Task to complete: Every record, down to the last line, must be given again exactly.

** Exercise inputs follows **

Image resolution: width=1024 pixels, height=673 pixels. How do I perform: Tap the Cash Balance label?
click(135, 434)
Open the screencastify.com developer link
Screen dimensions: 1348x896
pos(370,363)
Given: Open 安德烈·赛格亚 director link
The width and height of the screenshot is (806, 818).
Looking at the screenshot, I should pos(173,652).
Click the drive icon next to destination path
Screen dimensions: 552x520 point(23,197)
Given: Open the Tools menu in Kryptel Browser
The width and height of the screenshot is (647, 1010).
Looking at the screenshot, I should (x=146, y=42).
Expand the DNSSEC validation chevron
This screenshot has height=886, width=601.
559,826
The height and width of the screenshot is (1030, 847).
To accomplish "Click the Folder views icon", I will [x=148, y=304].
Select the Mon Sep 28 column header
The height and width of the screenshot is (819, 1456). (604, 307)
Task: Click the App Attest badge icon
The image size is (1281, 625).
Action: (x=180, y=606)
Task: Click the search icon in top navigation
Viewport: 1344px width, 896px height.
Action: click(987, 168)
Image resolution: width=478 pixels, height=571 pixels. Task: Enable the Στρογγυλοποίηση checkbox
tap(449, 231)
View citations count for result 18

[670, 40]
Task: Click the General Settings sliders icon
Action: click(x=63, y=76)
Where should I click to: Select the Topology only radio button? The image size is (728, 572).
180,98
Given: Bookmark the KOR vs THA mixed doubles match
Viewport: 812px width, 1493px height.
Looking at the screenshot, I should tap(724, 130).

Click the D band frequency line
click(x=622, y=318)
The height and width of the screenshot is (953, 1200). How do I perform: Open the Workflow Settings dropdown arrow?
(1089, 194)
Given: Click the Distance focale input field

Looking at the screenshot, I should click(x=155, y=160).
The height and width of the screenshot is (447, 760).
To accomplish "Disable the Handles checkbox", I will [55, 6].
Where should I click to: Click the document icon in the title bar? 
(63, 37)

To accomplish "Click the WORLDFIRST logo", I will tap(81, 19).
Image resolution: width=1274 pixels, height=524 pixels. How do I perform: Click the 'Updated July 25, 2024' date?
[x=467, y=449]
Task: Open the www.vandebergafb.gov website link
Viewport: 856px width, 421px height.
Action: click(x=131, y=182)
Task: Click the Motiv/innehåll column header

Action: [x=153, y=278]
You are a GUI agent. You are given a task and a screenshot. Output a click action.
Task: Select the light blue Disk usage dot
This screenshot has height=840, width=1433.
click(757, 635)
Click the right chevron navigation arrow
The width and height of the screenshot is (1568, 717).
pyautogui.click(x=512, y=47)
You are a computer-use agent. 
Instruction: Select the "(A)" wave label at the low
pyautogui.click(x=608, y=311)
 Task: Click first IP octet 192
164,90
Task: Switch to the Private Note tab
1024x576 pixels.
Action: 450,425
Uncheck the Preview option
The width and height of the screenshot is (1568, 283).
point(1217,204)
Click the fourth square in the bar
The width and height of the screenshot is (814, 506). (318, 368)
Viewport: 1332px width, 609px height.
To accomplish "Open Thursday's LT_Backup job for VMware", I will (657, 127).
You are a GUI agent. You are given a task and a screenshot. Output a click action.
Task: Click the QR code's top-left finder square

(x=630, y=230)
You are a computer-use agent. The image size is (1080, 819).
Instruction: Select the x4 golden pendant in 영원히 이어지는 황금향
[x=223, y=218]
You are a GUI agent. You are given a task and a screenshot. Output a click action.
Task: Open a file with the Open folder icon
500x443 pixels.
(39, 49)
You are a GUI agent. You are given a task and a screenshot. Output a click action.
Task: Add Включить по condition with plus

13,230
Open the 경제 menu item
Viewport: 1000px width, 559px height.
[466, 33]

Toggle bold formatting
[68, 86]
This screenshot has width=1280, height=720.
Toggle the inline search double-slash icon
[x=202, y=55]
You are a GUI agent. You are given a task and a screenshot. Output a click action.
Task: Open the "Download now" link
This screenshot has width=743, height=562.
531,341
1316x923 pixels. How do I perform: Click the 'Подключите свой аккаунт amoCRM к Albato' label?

** End of Exercise inputs **

Written answer:
Image resolution: width=1024 pixels, height=673 pixels. How do I perform: Tap the Cash Balance label?
click(135, 434)
Open the screencastify.com developer link
Screen dimensions: 1348x896
pos(370,363)
Given: Open 安德烈·赛格亚 director link
The width and height of the screenshot is (806, 818).
Looking at the screenshot, I should pos(173,652).
Click the drive icon next to destination path
Screen dimensions: 552x520 point(23,197)
Given: Open the Tools menu in Kryptel Browser
The width and height of the screenshot is (647, 1010).
Looking at the screenshot, I should (x=146, y=42).
Expand the DNSSEC validation chevron
This screenshot has height=886, width=601.
559,826
The height and width of the screenshot is (1030, 847).
To accomplish "Click the Folder views icon", I will [x=148, y=304].
Select the Mon Sep 28 column header
The height and width of the screenshot is (819, 1456). (604, 307)
Task: Click the App Attest badge icon
The image size is (1281, 625).
Action: (x=180, y=606)
Task: Click the search icon in top navigation
Viewport: 1344px width, 896px height.
Action: click(987, 168)
Image resolution: width=478 pixels, height=571 pixels. Task: Enable the Στρογγυλοποίηση checkbox
tap(449, 231)
View citations count for result 18

[670, 40]
Task: Click the General Settings sliders icon
Action: click(x=63, y=76)
Where should I click to: Select the Topology only radio button? The image size is (728, 572).
180,98
Given: Bookmark the KOR vs THA mixed doubles match
Viewport: 812px width, 1493px height.
Looking at the screenshot, I should tap(724, 130).

Click the D band frequency line
click(x=622, y=318)
The height and width of the screenshot is (953, 1200). How do I perform: Open the Workflow Settings dropdown arrow?
(1089, 194)
Given: Click the Distance focale input field

Looking at the screenshot, I should click(x=155, y=160).
The height and width of the screenshot is (447, 760).
To accomplish "Disable the Handles checkbox", I will [55, 6].
Where should I click to: Click the document icon in the title bar? 
(63, 37)

To accomplish "Click the WORLDFIRST logo", I will tap(81, 19).
Image resolution: width=1274 pixels, height=524 pixels. How do I perform: Click the 'Updated July 25, 2024' date?
[x=467, y=449]
Task: Open the www.vandebergafb.gov website link
Viewport: 856px width, 421px height.
Action: click(x=131, y=182)
Task: Click the Motiv/innehåll column header

Action: [x=153, y=278]
You are a GUI agent. You are given a task and a screenshot. Output a click action.
Task: Select the light blue Disk usage dot
This screenshot has height=840, width=1433.
click(757, 635)
Click the right chevron navigation arrow
The width and height of the screenshot is (1568, 717).
pyautogui.click(x=512, y=47)
You are a computer-use agent. 
Instruction: Select the "(A)" wave label at the low
pyautogui.click(x=608, y=311)
 Task: Click first IP octet 192
164,90
Task: Switch to the Private Note tab
1024x576 pixels.
Action: 450,425
Uncheck the Preview option
The width and height of the screenshot is (1568, 283).
point(1217,204)
Click the fourth square in the bar
The width and height of the screenshot is (814, 506). (318, 368)
Viewport: 1332px width, 609px height.
To accomplish "Open Thursday's LT_Backup job for VMware", I will (657, 127).
You are a GUI agent. You are given a task and a screenshot. Output a click action.
Task: Click the QR code's top-left finder square

(x=630, y=230)
You are a computer-use agent. The image size is (1080, 819).
Instruction: Select the x4 golden pendant in 영원히 이어지는 황금향
[x=223, y=218]
You are a GUI agent. You are given a task and a screenshot. Output a click action.
Task: Open a file with the Open folder icon
500x443 pixels.
(39, 49)
You are a GUI agent. You are given a task and a screenshot. Output a click action.
Task: Add Включить по condition with plus

13,230
Open the 경제 menu item
Viewport: 1000px width, 559px height.
[466, 33]

Toggle bold formatting
[68, 86]
This screenshot has width=1280, height=720.
Toggle the inline search double-slash icon
[x=202, y=55]
You are a GUI agent. You are given a task and a screenshot. Output a click action.
Task: Open the "Download now" link
This screenshot has width=743, height=562.
531,341
1316x923 pixels. How do I perform: Click the 'Подключите свой аккаунт amoCRM к Albato' label?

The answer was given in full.